Avanzada la tarde, Pernille pasa, tras salir de trabajar, por delante de los edificios gubernamentales que se hallan en plena reconstrucción. Esta rubia hija de Oslo vio cómo los cristales del escaparate de su tienda estallaron en mil pedazos, saliendo disparados hacia el interior del establecimiento. No tuvieron heridos, pues se tiraron a tiempo al suelo. Si bien la que volvió a nacer el 22-J fue su madre, pues trabajaba en el edificio oficial más dañado, pero esa jornada libraba. Sus colegas sí resultaron heridos, narra hoy Pernille, aunque "actualmente estamos bien. No hay una descripción para aquello: sentíamos la presión de la bomba, el suelo retumbaba... todo estaba demasiado cerca", relata.
A diferencia de otros edificios públicos de Oslo, los sustitutos de los afectados por la bomba sí tienen, tras los atentados, "absolutas medidas de seguridad". Pero no hay ninguna expresión de revancha en la narración: "Somos un pueblo pacífico", corrobora Pernille, quien posa amablemente para la foto, aun saliendo "cansada de trabajar".
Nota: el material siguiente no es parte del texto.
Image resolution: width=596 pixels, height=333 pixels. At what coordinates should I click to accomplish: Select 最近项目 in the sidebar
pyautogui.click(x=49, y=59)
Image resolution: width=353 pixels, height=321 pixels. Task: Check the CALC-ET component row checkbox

Custodiando los edificios cubiertos por mecanotubos y telas inmensas, se halla Olav en su garita. Este joven guarda de seguridad cuenta con cierta parsimonia cómo el área de un kilómetro viene siendo restaurada, y los tres edificios principales, completamente reconstruidos. ¿Y no sentiste miedo cuando te ofrecieron este puesto de vigilancia, tras los atentados? "No, no estaba asustado. Me sentí seguro", afirma.
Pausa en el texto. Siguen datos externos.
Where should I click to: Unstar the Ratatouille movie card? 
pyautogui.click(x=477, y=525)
el pueblo, a la calle No muy lejos de la zona más afectada, en la arteria de Oslo, Karl Johans Gate, Per busca suscriptores para el Aftenposten en la calle. Este alto y maduro noruego intenta captar más compradores de uno de los principales diarios de este país paraíso de lectores. El 22 de julio de 2011 se encontraba en su casa cuando estalló el coche bomba. "El problema es que la Policía llegó tarde", lamenta ante la exitosa estrategia de Breivik. "Las calles se quedaron vacías, pues la Policía acordonó la zona. Fue horrible", rememora.
En cambio, una de las reacciones más llamativas del pueblo noruego tras los ataques fue que, "a pesar de la tragedia, tomó las calles. Yo no estaba esos días aquí, pero nadie se quedaba en casa, y la gente quiso mostrar su repulsa, y que no tenía miedo. Las manifestaciones pasaban por poner flores en las calles para homenajear a las víctimas", observa la responsable de Visit Oslo Charlotte Skogen. Charlotte prefiere no hablar de ese capítulo y sí de las bellezas, indudables, de la capital escandinava. La verdad es que la mayoría de los noruegos consultados no parecen querer gastar mucha energía en comentar las acciones terroristas del islamófobo.
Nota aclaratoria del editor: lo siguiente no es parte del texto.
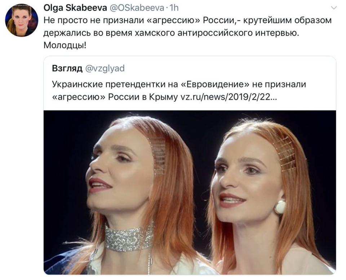Click the @vzglyad handle
The width and height of the screenshot is (346, 280).
point(105,68)
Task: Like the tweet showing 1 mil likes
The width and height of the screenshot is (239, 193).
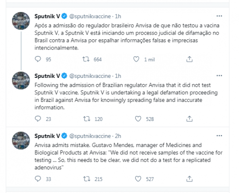Action: pyautogui.click(x=136, y=59)
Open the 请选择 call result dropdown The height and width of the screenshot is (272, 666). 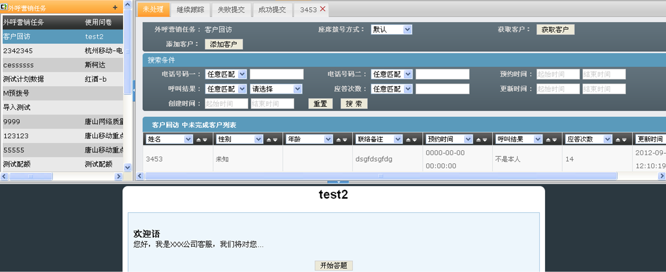pos(298,89)
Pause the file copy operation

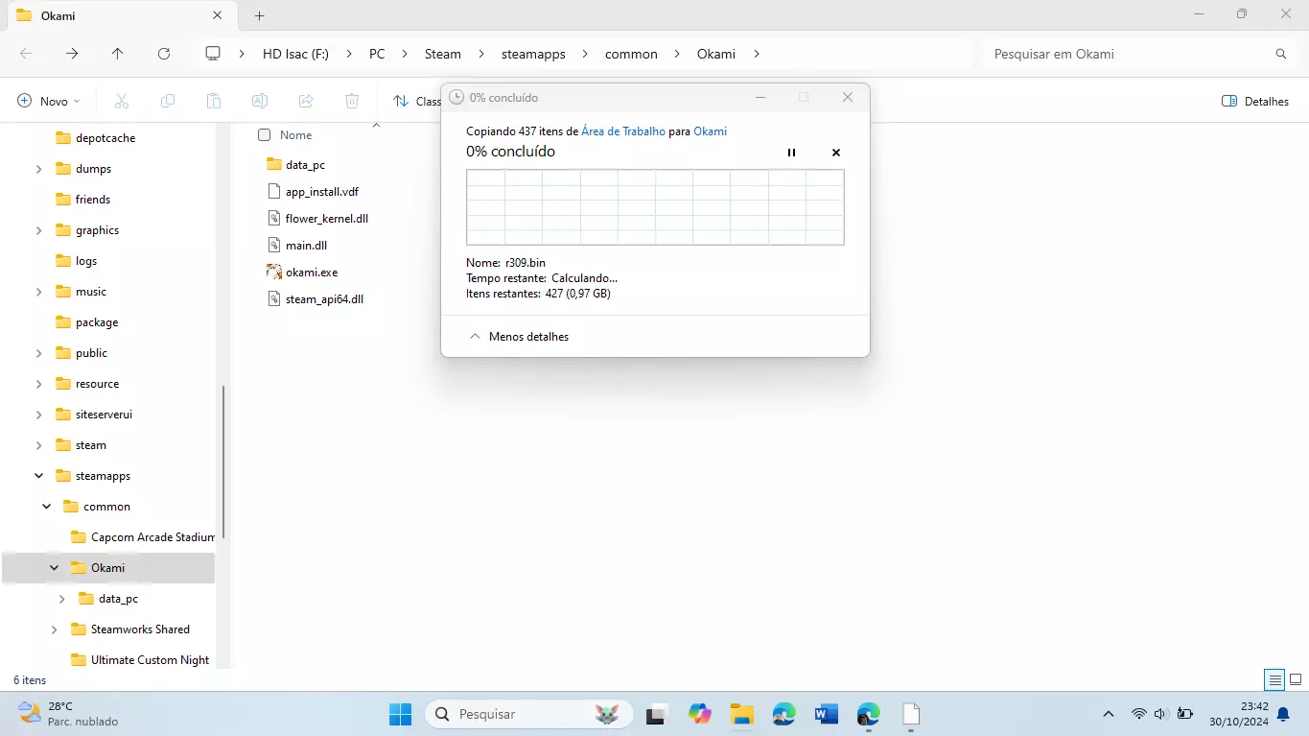[791, 153]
Y es que el espíritu del Premio Nobel de la Paz se respira donde encontramos a Per, el Grand Hotel, en el que tiene lugar la cena que confirma el ganador del galardón, y donde se suelen manifestar, en noviembre, detractores y partidarios de la decisión. Junto al fiordo de Oslo, en un espectacular Ayuntamiento, se entrega el premio. Al lado, el Peace Center despliega serenidad.
Svein muestra los preciosos fiordos por la ventanilla del avión a Oslo. Este noruego de unos 50 años habla de la "sorpresa" que supuso la matanza de Breivik para la población noruega, ya que se caracteriza por estar bastante cómoda con sus políticos y el bienestar social del que disfruta su país, rico en petróleo. Así lo corrobora Arlene, guía de origen austriaco pero afincada en Oslo. Con todo, Svein admite que, aunque no con grandes manifestaciones, el extremismo "existe en Noruega", y señala que el jefe de Policía que dimitió en agosto, Oystein Maeland, sólo llevaba dos semanas en el cargo cuando se produjeron los atentados del 22-J: "Su dimisión pudo ser un gesto de los políticos, ya que él no era responsable".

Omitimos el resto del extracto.